Astronauts and professional athletes have similar mortality rates, according to a new study, which suggests that space travel doesn't cause premature death.

Life Goes On

We’ve long known that traveling in space carries numerous health risks — it exposes astronauts to higher levels of radiation than the rest of us, and they have reported such health problems as partial blindness upon returning to Earth — but we never actually knew if working in space caused astronauts to die prematurely.

“The challenge has always been to understand if astronauts are as healthy as they would be had they been otherwise comparably employed but had never gone to space at all,” mortality researcher Robert Reynolds told Reuters in an interview published on Wednesday. “To do this, we needed to find a group that is comparable on several important factors, but has never been to space.”

Luckily, he found one — but while his comparison of the two groups resulted in good news for today’s astronauts, the same might not hold true for the people we send to space in the future.

Space Ballin’

Astronauts tend to be more physically fit and affluent than the average American, with access to better healthcare.

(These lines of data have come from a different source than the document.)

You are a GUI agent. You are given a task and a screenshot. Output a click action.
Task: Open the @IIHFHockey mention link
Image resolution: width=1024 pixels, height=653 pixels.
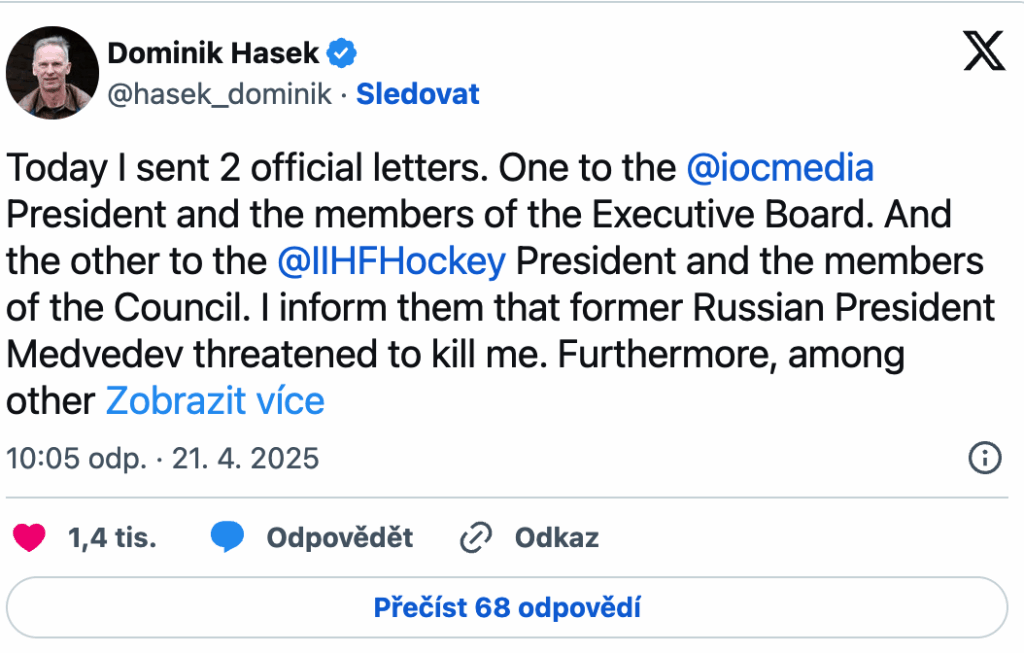391,261
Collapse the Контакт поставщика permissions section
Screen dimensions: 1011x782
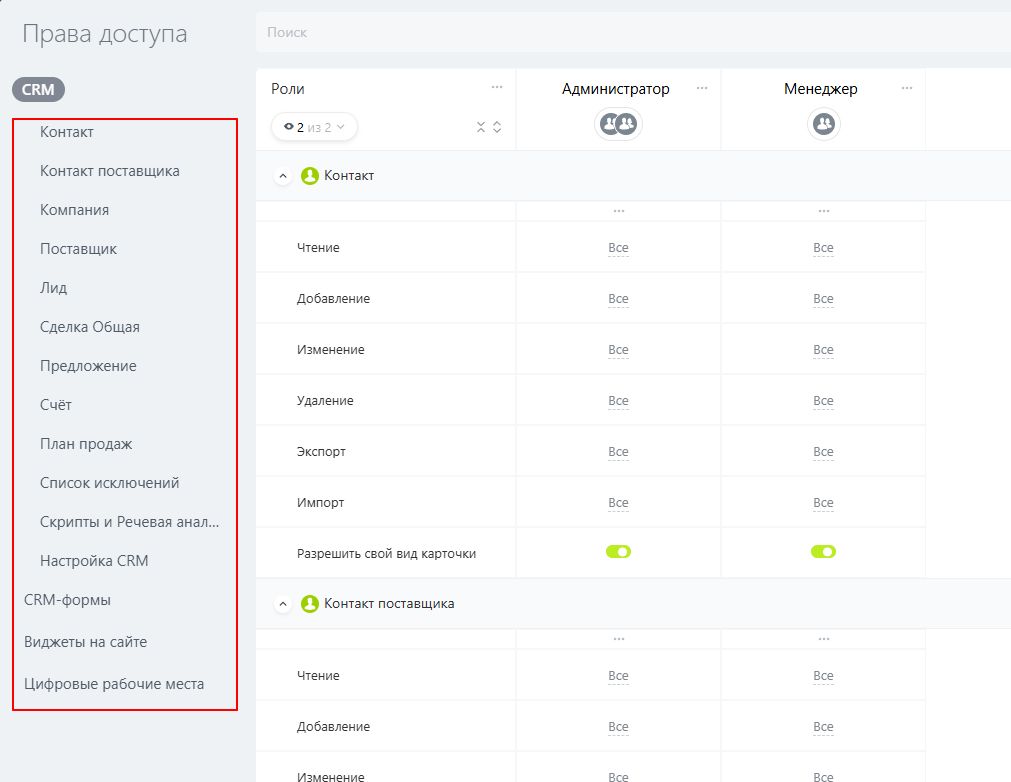(283, 604)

That makes studying astronaut mortality difficult — they’re too different from the average person to draw any sound conclusions. But they aren’t all that different from National Basketball Association (NBA) and Major League Baseball (MLB) players, who also tend to be fit, affluent, and treated by top-of-the-line medical professionals.

In a study published in the journal Occupational & Environmental Medicine, Reynolds and his colleagues at Mortality Research & Consulting, Inc. describe how they compared data on men who played for either the NBA or MLB between 1960 and mid-2018 with data on male U.S. astronauts.

This comparison led them to conclude that both athletes and astronauts had a lower risk of premature death than the general U.S. population. Astronauts also died from heart disease at a lower rate than the athletes and of cancer at about the same rate.

“We cannot be sure from the data we have, but we speculate that cardiovascular fitness in particular is the most important factor in astronaut longevity,” Reynolds told Reuters.

Past ? Future

This study fills an important gap in our understanding of the impact of space travel on astronauts, but we still have much to learn. For example, we know space affects female astronauts differently than their male colleagues, so do they also have lower mortality rates than the general population?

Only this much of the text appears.